Help Your Child Obtain His Immigrant Visa Even After Turning 21 Years Old (Aging Out)
In an earlier blogpost, we discussed the different ways the Child Status Protection Act (CSPA) could help a child who turned 21 prior to receiving their permanent residency.
Here, we will be discussing a specific case where CSPA allowed one of our clients to pursue an Immigrant Visa even after she turned 21.
As we discussed previously, where a Lawful Permanent Resident parent files a petition for a child, CSPA will allow the time the visa petition was pending to be subtracted from the beneficiary’s biological age at the time of visa availability. Therefore, the applicant is not penalized for the time in which USCIS did not adjudicate the petition.
- The Child must be the beneficiary of a pending or approved visa petition on or after August 6, 2002.
- The child must not have had a final decision on an application for adjustment of status or an immigrant visa before August 6, 2002.
- The child must “seek to acquire” permanent residence within 1 year of a visa becoming available.
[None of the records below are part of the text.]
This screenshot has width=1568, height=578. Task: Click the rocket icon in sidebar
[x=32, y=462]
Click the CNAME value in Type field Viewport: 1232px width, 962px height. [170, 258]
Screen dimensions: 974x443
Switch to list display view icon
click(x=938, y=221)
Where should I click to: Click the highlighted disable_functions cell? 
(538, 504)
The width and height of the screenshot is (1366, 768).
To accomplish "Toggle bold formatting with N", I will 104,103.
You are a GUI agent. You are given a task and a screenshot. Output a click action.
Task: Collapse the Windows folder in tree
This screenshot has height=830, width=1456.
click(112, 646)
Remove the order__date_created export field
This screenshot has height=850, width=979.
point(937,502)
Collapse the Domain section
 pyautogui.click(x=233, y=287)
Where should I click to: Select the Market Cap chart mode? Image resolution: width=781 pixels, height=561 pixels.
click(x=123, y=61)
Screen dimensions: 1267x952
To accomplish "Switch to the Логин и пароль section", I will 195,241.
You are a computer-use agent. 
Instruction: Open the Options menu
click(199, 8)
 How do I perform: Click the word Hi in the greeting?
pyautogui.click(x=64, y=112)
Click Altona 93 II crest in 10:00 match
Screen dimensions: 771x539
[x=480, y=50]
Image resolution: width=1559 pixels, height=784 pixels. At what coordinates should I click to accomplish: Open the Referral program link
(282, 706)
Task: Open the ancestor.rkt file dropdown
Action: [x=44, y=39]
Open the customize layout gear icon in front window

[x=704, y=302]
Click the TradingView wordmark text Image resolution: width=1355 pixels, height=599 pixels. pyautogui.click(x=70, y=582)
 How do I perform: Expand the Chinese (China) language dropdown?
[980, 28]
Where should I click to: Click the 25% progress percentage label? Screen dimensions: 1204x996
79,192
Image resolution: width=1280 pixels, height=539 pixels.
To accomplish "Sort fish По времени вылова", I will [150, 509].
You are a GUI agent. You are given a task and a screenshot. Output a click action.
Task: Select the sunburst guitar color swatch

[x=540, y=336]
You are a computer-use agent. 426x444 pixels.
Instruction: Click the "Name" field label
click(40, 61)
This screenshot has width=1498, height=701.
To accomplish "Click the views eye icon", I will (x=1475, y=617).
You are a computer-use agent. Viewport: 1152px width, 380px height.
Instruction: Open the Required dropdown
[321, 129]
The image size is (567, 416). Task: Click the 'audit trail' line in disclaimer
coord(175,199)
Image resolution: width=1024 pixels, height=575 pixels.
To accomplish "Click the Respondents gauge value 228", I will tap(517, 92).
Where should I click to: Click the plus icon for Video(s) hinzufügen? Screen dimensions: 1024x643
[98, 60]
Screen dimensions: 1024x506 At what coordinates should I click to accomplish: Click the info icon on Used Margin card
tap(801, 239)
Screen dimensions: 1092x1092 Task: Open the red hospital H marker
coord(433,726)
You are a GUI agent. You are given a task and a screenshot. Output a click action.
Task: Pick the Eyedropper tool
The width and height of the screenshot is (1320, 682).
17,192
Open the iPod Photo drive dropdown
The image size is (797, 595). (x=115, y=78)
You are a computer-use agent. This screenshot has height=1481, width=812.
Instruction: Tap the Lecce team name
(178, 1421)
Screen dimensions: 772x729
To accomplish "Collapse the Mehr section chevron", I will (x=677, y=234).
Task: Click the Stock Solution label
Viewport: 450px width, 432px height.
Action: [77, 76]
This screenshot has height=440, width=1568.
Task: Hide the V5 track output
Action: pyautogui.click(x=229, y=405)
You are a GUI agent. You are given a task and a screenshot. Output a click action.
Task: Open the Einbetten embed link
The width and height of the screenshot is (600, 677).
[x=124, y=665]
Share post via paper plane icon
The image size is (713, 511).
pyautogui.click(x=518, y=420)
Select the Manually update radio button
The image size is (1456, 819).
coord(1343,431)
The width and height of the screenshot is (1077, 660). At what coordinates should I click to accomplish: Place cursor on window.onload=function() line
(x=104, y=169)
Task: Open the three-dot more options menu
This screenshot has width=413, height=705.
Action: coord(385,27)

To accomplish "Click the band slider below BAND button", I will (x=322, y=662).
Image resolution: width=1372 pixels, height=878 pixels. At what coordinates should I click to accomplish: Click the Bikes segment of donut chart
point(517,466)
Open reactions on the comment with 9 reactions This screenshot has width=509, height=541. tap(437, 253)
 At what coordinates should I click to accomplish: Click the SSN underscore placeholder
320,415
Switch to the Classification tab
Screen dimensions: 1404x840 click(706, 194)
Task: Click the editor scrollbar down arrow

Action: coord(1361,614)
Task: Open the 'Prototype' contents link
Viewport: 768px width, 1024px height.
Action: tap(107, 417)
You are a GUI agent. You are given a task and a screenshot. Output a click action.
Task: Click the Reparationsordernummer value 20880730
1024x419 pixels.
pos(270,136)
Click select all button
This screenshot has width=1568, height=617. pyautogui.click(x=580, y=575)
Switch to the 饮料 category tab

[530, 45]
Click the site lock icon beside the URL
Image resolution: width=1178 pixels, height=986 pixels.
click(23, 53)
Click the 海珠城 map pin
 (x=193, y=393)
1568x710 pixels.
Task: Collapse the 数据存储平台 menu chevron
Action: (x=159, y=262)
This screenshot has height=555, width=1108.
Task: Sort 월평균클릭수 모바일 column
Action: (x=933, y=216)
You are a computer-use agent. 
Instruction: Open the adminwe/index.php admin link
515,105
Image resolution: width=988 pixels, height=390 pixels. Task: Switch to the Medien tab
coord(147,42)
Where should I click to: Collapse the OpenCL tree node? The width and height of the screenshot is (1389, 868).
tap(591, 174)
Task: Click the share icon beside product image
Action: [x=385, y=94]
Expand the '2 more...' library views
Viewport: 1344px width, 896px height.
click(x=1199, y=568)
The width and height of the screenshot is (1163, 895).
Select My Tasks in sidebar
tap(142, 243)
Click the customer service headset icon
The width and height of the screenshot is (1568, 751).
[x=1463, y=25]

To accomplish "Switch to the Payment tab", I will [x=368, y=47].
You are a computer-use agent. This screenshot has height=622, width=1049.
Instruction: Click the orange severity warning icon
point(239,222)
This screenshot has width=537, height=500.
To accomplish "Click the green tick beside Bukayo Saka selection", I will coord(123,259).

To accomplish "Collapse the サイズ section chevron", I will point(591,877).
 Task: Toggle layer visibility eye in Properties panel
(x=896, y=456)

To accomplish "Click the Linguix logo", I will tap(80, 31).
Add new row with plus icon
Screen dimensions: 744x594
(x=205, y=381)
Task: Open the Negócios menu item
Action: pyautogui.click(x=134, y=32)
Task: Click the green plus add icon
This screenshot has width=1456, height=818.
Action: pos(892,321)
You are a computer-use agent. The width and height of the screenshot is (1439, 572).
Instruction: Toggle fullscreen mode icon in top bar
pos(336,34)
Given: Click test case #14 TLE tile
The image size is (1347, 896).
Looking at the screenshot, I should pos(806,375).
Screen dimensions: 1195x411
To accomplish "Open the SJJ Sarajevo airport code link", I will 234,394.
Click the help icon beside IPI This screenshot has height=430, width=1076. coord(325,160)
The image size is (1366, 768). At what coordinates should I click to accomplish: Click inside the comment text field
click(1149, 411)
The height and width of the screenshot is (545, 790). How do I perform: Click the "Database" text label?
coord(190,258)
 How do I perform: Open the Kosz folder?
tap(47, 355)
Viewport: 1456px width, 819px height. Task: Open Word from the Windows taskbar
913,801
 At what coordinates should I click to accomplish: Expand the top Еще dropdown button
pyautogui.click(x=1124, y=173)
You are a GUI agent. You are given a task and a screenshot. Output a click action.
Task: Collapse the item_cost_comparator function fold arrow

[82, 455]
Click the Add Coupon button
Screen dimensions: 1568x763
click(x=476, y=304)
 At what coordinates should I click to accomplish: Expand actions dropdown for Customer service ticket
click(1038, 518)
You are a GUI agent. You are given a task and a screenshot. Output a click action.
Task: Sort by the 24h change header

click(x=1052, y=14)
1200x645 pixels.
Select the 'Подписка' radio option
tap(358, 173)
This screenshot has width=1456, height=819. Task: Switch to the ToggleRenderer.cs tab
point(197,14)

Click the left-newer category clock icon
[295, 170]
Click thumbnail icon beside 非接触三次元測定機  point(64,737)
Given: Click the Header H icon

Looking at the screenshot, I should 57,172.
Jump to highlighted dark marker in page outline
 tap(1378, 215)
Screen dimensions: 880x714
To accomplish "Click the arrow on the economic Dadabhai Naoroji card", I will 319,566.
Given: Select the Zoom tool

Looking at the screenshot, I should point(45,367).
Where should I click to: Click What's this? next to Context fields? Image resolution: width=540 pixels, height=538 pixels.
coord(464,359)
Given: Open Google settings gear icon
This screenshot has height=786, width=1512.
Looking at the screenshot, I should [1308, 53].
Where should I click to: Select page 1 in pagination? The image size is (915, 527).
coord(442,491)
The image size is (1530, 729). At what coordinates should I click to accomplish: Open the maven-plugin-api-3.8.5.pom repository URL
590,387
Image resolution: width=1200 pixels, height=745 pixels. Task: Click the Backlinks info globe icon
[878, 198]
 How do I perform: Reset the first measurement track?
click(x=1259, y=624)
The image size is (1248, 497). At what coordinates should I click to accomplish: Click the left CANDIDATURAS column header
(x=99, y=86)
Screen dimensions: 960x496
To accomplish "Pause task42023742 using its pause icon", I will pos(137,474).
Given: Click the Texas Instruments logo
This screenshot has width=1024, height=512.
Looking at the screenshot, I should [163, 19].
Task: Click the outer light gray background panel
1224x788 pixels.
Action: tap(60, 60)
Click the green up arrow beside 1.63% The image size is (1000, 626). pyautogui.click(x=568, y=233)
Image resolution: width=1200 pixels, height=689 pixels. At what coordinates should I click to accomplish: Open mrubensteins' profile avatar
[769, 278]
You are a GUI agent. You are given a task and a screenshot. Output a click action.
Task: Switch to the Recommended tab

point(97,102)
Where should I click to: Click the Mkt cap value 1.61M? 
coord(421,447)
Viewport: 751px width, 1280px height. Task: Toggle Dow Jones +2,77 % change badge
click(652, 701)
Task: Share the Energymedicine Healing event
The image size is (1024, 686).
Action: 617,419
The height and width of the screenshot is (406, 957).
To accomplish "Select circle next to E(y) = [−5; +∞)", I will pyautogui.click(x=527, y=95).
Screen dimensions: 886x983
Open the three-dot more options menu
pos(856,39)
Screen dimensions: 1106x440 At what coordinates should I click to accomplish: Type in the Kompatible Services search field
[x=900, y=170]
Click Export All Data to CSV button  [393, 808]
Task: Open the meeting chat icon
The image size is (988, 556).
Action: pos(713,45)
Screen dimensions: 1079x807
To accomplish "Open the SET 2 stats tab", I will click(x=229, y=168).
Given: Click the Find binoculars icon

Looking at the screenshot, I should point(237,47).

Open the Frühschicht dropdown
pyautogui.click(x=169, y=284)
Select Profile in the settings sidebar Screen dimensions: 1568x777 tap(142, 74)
USCIS interprets “seek to acquire” as having a Form I-824, Application for Action on an Approved Application or Petition, filed on the child’s behalf or the filing of a Form I-485, Application to Register Permanent Residence or Adjust Status, or submit Form DS-260, Application for Immigrant Visa and Alien Registration from the Department of State.
- **The date of visa availability means the first day of the first month a visa in the appropriate category was listed as available in the Department of State’s visa bulletin or the date the visa petition was approved, whichever is later.
Under CSPA a child is determined to not have “aged out” if his age is determined to be under 21 years old when applying the following formula:
Age of Child at The Time an Immigrant Visa Number Become Available MINUS Time The I-130 Petition Was Pending EQUALS The Child’s Age for Immigration Benefits
An Example of CSPA
Our client, who we will call Sandy, has an approved I-130 petition filed by her legal permanent resident father on November 21, 2015 (Sandy’s priority date).
An Immigrant Visa became available for Sandy on October 1, 2016. This is the first day of the month the Department of State Visa bulletin indicates a visa number is available for her F2A preference category. The Visa Bulletin authorized numbers from all chargeability with a priority date earlier than November 22, 2015.
On October 1, 2016, Sandy was 21 years and 1 month. The original I-130 was received on November 21, 2015 and was approved on March 25, 2016.
Per the Child Status Protection Act, we can subtract the four months the I-130 was pending from her age. Consequently, Sandy was 20 years and 9 months at the time the Immigrant Visa became available and thus, she is protected under CSPA as long as she files for legal permanent residency within one year of the Immigrant Visa becoming available.
By taking advantage of CSPA, Sandy will avoid changing categories from an F2A (child) to an F2B (unmarried child over 21). This makes a significant difference because by changing categories to an F2B, Sandy would be forced to wait an additional six years for an Immigrant Visa to become available.
Like Sandy, many other children awaiting an Immigrant Visa can benefit from CSPA.
The National Visa Center does not automatically apply CSPA to your child’s case
It is important to invoke this benefit in a timely manner to avoid delays that can keep your child from benefiting.